In order to show that this is indeed the case you will need to use so called Gauss law. It relates flux of electric field through closed surface with charge contained inside: $$\oint \vec{E}d\vec{S} = \frac{Q}{\epsilon_{0}}$$

In general it is quite difficult to evaluate left hand side since orientation of area element $d\vec{S}$ of closed surface wrt $\vec{E}$ may vary from point to point. In some cases however it is possible to define so called Gaussian surface. It's given by the orienting $d\vec{S}$ perpendicular to $\vec{E}$(or collinear to it). For instance if you want to apply Gauss law to evaluate electric field of point charge you should pick sphere with center placed at the position of point charge.

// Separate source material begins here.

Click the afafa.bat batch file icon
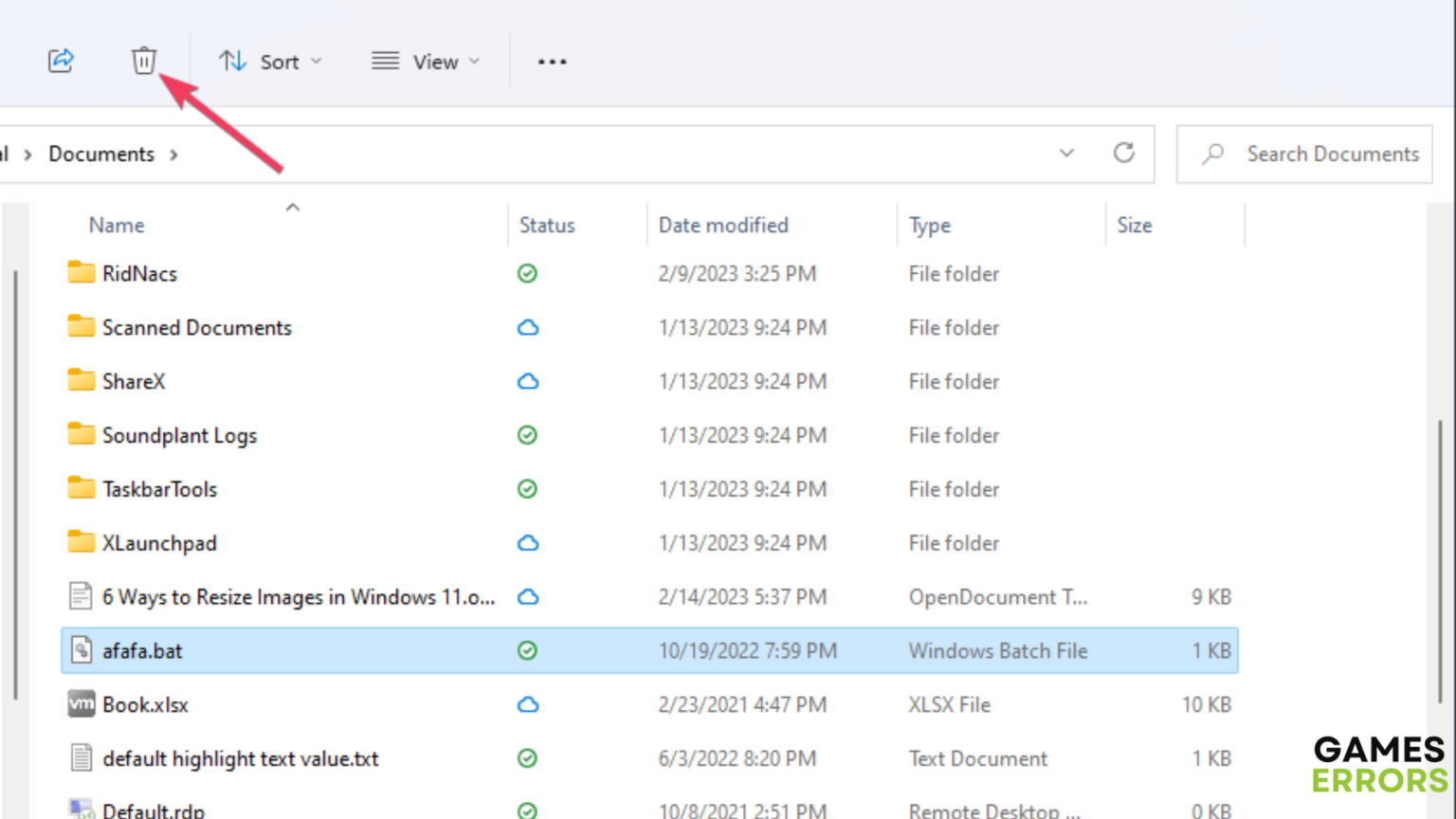Screen dimensions: 1456x819 (82, 650)
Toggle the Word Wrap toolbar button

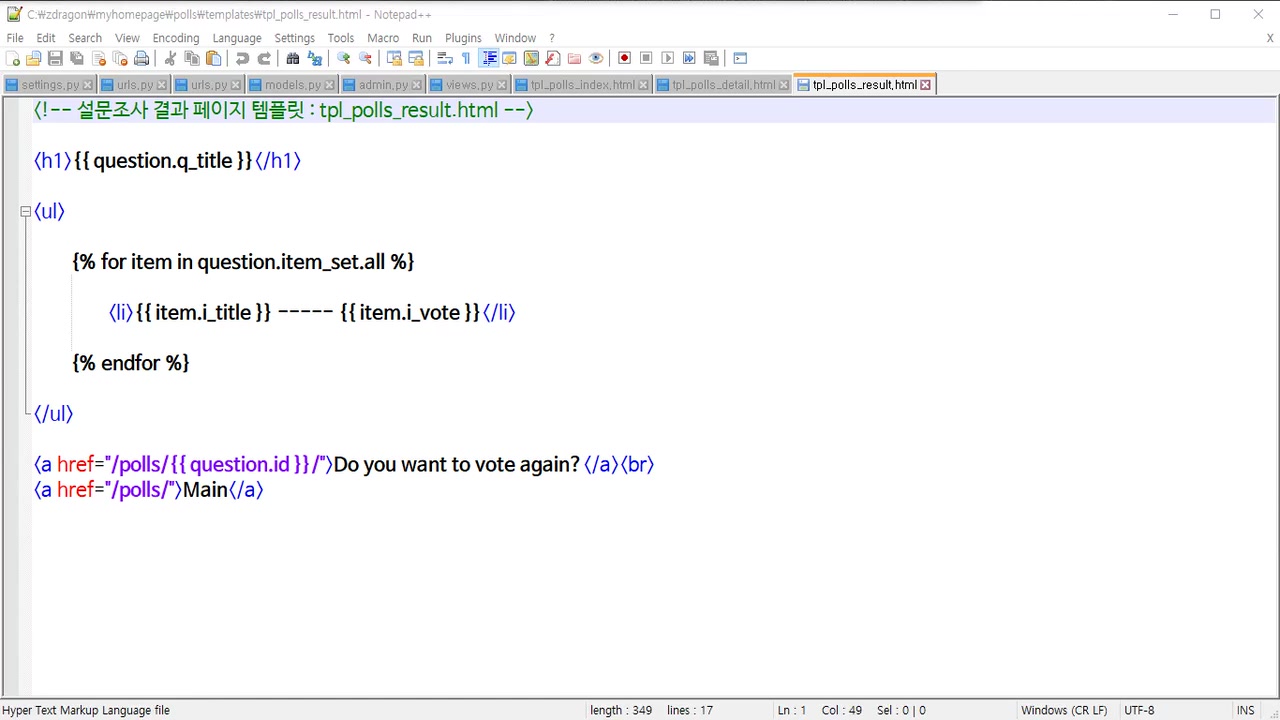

Now we need to understand how to pick Gaussian surface for infinite plane. It is useful to start from following toy model. We place point charges uniformly along the surface. Due to symmetry of construction one can observe that electric field of nearest charges will cancel each other in all directions apart from the one exactly perpendicular to the charged surface.(Blue lines will stay uncanceled. Vertical parts of purple lines will cancel corresponding parts of nearest green ones.

You can see that in order for this cancellation to take place you need to have

1) uniformly charged plane

2) plane to be large(there won't be cancelation near the boundary of plane)

Now if we go to continuous limit we arrive to the conclusion that electric field is perpendicular to the surface of plane.(Note that the same thing will take place from the opposite side of the plane). Since we know orientation of electric field we can easily define corresponding Gaussian surface:

Now Gauss law will give us:

$$E\cdot 2 A = \frac{Q}{\epsilon_0} = \frac{\sigma A}{\epsilon_0}$$

$$E = \frac{\sigma}{2 \epsilon_0}$$

here $\sigma$ is surface charge density, $A$ - surface area of top cylinder.

So you don't really need to have two planes in order to have constant electric field.

If you take two identical infinite planes with opposite charges electric field inside will double and will cancel outside the planes.